小5

 算数で、円周、円の面積を教えた。「円周率」という謎めいた数字を初めて使うわけで、教える側の塾屋はおびえにも似た緊張感をもって教える。どうして約3.14なのか、中学にいくと、なぜπ(パイ)なのか、誰が見つけたのか、いつから使っているのか、などなど、きかれても答えられないことがいっぱいあるにも関わらず、「円周は直径の約3.14倍になっているんだよ」とさらりと進めてしまう。
 公式の使い方になれてしまえば、基本的に平面図形の問題は今までのパターンを踏襲できる。
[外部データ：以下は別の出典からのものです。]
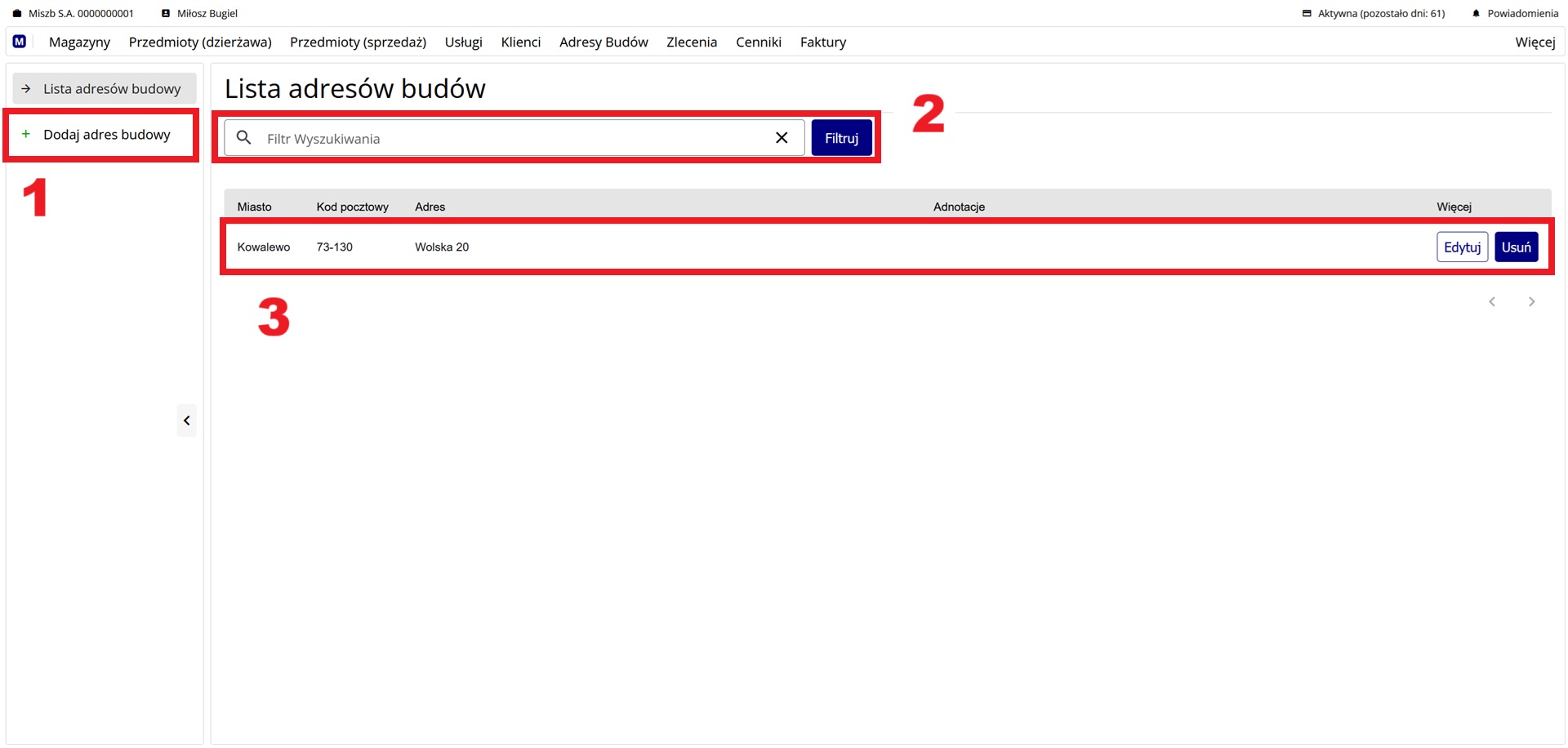Click the user icon next to Miłosz Bugiel
The width and height of the screenshot is (1568, 748).
tap(166, 14)
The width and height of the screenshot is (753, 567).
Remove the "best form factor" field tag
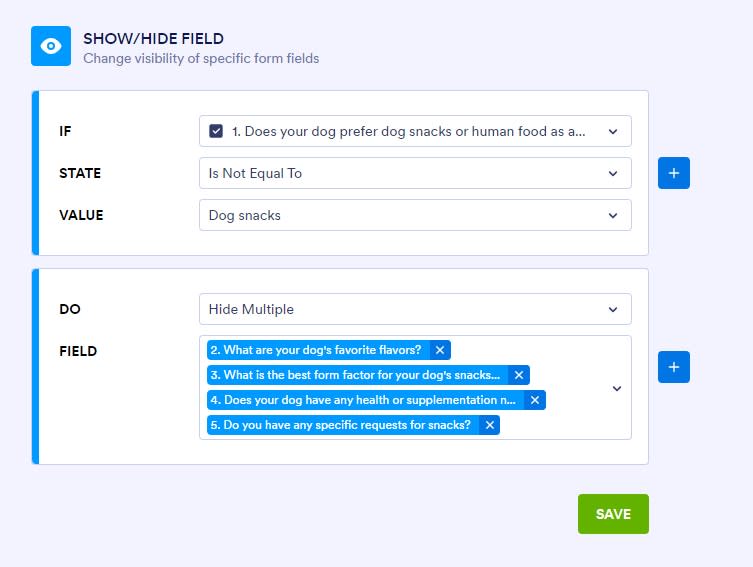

分ける、くっつける、全体から不要部分をひく、のどれかになる。パズルちっくに、謎解きを始めれば、彼らは自律的に問題と格闘する。もちろん、トラップをしかければ、簡単にはまってしまうの避けられない。初心者マークを外すには時間が少々いる。しかし、もっと「円って不思議だなぁ」、という素朴な感動をもとめてもいいようにも思う。
 正六角形はコンパスだけで作図できるんだよ、分度器はいらないんだ、ということを正三角形を作って示してやると、みんな簡単に納得するのだが、感動がない。感動しろ、と強要すると、台本を読むように平板に「わぁー正六角形ってすごいんですねぇ」とNHK教育の番組あたりで、でてくる下手な子役を演じてくれる。笑いながら「やめてくれ、僕が悪かった」とあやまる。あたりまえだ、感動は強制できない。茶化す彼らが正しい。
 感動はもっと別の瞬間にとっておこう、まず、問題を解けるように練習することが先だ。